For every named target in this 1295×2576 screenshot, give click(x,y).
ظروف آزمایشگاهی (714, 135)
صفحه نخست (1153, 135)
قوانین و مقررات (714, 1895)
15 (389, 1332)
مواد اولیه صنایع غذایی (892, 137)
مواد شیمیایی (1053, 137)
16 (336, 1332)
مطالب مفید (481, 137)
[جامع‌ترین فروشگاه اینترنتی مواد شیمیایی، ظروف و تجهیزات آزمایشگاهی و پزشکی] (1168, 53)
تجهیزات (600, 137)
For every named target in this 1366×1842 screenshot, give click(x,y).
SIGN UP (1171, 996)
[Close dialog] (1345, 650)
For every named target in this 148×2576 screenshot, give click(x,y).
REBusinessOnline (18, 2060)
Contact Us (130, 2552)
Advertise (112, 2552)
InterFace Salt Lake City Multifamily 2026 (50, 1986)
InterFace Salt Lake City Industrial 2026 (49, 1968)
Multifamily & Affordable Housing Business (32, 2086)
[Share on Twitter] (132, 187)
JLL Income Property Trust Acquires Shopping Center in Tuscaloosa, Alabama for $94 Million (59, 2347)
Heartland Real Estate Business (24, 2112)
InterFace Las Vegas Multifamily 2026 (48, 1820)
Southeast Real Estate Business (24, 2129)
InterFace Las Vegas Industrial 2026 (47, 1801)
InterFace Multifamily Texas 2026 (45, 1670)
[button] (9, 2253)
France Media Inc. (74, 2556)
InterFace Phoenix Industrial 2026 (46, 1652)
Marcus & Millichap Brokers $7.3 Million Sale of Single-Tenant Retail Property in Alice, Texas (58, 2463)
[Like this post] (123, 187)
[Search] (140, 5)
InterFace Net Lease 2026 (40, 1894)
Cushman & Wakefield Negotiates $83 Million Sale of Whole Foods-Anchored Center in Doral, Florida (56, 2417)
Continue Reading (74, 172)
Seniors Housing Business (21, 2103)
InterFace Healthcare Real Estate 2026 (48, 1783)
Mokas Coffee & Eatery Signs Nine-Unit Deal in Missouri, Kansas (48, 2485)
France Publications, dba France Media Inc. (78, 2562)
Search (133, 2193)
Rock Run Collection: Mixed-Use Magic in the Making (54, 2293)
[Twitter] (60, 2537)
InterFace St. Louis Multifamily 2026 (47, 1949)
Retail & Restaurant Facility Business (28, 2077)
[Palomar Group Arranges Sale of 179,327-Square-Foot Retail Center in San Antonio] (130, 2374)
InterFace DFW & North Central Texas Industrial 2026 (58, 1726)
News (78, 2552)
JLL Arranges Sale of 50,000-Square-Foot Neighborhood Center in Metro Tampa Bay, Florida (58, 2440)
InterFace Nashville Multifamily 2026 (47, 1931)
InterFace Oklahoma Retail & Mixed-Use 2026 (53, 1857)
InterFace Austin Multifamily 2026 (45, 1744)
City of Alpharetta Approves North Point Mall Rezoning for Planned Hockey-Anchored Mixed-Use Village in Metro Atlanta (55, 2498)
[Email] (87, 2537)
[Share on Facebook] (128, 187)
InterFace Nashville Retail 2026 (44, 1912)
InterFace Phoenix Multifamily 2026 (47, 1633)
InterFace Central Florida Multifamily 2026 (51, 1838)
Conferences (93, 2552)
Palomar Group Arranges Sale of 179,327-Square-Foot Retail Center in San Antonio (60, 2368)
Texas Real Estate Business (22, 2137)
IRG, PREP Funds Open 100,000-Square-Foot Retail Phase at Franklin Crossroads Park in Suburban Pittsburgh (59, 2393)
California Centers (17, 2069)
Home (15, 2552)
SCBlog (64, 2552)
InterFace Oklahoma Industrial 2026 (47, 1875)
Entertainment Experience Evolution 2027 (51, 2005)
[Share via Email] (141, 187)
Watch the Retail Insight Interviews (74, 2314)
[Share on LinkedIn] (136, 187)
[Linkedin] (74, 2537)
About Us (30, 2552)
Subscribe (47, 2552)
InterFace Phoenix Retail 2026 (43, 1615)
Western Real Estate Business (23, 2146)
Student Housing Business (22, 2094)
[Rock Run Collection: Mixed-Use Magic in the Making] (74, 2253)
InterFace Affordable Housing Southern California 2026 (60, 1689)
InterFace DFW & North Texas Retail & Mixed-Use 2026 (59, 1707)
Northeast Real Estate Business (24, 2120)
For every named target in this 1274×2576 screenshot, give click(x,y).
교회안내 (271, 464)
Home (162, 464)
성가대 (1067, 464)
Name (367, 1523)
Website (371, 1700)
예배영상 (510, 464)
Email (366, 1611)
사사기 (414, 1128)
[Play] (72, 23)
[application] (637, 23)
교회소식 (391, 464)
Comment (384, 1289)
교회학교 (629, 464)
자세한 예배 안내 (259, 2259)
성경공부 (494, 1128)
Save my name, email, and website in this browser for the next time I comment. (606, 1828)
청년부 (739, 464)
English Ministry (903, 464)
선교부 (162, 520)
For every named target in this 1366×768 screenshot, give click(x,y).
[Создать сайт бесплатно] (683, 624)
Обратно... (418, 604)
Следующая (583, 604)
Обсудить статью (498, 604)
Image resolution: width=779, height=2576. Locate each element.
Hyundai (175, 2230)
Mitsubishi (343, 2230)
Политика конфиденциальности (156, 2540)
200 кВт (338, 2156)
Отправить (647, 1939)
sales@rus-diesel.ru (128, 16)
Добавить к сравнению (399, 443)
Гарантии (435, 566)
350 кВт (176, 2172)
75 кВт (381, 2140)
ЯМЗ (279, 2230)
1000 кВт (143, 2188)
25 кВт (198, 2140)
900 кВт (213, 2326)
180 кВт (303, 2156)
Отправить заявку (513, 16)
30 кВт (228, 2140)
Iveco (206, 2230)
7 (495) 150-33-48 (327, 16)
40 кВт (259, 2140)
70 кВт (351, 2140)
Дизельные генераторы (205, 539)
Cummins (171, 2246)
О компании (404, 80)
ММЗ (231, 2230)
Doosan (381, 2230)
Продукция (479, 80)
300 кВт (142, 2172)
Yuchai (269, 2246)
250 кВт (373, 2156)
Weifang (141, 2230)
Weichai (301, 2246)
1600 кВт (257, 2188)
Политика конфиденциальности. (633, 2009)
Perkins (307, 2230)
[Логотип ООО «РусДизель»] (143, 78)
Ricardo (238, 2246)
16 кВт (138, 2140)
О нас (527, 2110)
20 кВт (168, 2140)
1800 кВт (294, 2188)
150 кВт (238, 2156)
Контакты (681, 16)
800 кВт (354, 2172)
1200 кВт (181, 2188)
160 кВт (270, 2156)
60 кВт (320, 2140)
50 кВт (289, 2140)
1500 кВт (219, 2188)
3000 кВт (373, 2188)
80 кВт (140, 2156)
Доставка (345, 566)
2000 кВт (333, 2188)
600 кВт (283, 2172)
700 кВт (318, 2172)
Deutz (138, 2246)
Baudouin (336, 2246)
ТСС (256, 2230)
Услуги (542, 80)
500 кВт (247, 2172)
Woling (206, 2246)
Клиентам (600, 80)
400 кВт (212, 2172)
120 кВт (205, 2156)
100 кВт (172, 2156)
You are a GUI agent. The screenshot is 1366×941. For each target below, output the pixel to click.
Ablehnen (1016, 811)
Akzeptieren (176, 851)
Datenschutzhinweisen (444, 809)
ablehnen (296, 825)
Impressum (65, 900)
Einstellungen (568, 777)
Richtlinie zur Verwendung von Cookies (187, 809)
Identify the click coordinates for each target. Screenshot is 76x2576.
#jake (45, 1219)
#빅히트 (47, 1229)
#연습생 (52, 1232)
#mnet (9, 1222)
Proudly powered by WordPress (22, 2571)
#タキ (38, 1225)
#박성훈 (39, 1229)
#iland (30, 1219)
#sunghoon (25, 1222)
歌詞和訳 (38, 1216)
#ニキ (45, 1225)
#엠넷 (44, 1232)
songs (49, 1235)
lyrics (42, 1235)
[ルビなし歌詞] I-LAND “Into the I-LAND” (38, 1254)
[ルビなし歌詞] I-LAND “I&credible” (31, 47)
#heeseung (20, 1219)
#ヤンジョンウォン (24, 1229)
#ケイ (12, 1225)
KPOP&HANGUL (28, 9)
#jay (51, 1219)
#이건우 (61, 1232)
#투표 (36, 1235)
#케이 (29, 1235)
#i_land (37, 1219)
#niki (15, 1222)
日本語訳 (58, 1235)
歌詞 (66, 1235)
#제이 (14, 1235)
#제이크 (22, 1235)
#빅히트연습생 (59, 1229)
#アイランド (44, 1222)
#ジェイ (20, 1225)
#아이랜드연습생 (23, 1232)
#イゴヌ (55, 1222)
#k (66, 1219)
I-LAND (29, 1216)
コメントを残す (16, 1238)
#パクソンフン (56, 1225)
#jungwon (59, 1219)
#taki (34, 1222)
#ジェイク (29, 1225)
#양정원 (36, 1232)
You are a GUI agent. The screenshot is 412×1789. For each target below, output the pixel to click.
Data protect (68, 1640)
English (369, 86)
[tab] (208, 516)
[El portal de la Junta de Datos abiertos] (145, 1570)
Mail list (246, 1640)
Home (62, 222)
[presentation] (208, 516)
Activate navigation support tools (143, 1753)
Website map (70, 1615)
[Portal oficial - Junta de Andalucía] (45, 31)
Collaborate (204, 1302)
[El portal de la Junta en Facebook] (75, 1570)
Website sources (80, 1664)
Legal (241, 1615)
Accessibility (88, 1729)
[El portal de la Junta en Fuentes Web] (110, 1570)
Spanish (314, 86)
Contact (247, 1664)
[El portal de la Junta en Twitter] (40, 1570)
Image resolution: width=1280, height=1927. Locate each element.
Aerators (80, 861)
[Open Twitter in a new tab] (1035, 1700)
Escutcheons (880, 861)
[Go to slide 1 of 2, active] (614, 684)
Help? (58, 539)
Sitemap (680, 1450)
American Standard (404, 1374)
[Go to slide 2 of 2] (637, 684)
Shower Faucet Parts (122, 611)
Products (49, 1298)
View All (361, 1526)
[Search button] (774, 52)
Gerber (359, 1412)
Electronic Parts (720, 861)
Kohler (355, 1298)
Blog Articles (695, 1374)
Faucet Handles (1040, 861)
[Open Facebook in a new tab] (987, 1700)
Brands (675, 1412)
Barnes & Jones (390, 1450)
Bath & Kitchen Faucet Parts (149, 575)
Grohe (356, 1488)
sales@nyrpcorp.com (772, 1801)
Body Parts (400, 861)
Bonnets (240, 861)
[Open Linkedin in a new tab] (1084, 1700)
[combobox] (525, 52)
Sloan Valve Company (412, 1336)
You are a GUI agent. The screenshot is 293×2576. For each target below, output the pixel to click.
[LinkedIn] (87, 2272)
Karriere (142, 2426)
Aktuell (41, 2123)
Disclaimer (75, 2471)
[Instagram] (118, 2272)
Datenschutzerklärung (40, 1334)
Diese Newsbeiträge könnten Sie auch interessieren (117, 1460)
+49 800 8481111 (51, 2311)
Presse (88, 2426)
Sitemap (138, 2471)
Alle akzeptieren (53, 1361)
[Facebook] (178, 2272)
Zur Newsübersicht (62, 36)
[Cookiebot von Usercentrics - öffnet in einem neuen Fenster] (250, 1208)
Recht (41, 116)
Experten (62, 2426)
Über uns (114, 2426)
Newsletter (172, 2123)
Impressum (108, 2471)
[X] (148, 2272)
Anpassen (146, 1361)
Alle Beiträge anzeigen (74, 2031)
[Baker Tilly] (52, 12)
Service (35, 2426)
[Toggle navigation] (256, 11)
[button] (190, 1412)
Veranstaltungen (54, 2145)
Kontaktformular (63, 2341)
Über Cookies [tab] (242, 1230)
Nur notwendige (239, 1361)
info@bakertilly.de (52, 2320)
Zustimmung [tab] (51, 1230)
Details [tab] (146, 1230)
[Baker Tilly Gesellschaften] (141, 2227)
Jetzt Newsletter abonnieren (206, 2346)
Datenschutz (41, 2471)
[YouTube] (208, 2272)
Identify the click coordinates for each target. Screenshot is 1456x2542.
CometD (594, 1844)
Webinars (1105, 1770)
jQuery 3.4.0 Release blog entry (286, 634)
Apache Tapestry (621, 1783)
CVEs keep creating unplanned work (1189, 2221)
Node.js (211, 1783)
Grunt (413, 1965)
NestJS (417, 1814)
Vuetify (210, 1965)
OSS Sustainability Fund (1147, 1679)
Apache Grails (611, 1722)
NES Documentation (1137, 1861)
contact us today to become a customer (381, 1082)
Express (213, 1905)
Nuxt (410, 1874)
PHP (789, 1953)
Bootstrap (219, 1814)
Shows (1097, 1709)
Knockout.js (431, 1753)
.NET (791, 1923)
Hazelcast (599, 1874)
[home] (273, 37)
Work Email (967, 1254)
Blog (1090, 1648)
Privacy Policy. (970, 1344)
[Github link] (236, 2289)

* _Required action_
Where the data above reaches the line holding "قوانین و مقررات (714, 1895)", begin printing, and stop after the line holding "InterFace Austin Multifamily 2026 (45, 1744)". Each line must be reproduced exactly, with nothing else added.

* _Written response_
قوانین و مقررات (714, 1895)
15 (389, 1332)
مواد اولیه صنایع غذایی (892, 137)
مواد شیمیایی (1053, 137)
16 (336, 1332)
مطالب مفید (481, 137)
[جامع‌ترین فروشگاه اینترنتی مواد شیمیایی، ظروف و تجهیزات آزمایشگاهی و پزشکی] (1168, 53)
تجهیزات (600, 137)
For every named target in this 1366×1842 screenshot, give click(x,y).
SIGN UP (1171, 996)
[Close dialog] (1345, 650)
For every named target in this 148×2576 screenshot, give click(x,y).
REBusinessOnline (18, 2060)
Contact Us (130, 2552)
Advertise (112, 2552)
InterFace Salt Lake City Multifamily 2026 (50, 1986)
InterFace Salt Lake City Industrial 2026 (49, 1968)
Multifamily & Affordable Housing Business (32, 2086)
[Share on Twitter] (132, 187)
JLL Income Property Trust Acquires Shopping Center in Tuscaloosa, Alabama for $94 Million (59, 2347)
Heartland Real Estate Business (24, 2112)
InterFace Las Vegas Multifamily 2026 (48, 1820)
Southeast Real Estate Business (24, 2129)
InterFace Las Vegas Industrial 2026 (47, 1801)
InterFace Multifamily Texas 2026 (45, 1670)
[button] (9, 2253)
France Media Inc. (74, 2556)
InterFace Phoenix Industrial 2026 (46, 1652)
Marcus & Millichap Brokers $7.3 Million Sale of Single-Tenant Retail Property in Alice, Texas (58, 2463)
[Like this post] (123, 187)
[Search] (140, 5)
InterFace Net Lease 2026 (40, 1894)
Cushman & Wakefield Negotiates $83 Million Sale of Whole Foods-Anchored Center in Doral, Florida (56, 2417)
Continue Reading (74, 172)
Seniors Housing Business (21, 2103)
InterFace Healthcare Real Estate 2026 (48, 1783)
Mokas Coffee & Eatery Signs Nine-Unit Deal in Missouri, Kansas (48, 2485)
France Publications, dba France Media Inc. (78, 2562)
Search (133, 2193)
Rock Run Collection: Mixed-Use Magic in the Making (54, 2293)
[Twitter] (60, 2537)
InterFace St. Louis Multifamily 2026 (47, 1949)
Retail & Restaurant Facility Business (28, 2077)
[Palomar Group Arranges Sale of 179,327-Square-Foot Retail Center in San Antonio] (130, 2374)
InterFace DFW & North Central Texas Industrial 2026 (58, 1726)
News (78, 2552)
JLL Arranges Sale of 50,000-Square-Foot Neighborhood Center in Metro Tampa Bay, Florida (58, 2440)
InterFace Nashville Multifamily 2026 (47, 1931)
InterFace Oklahoma Retail & Mixed-Use 2026 (53, 1857)
InterFace Austin Multifamily 2026 (45, 1744)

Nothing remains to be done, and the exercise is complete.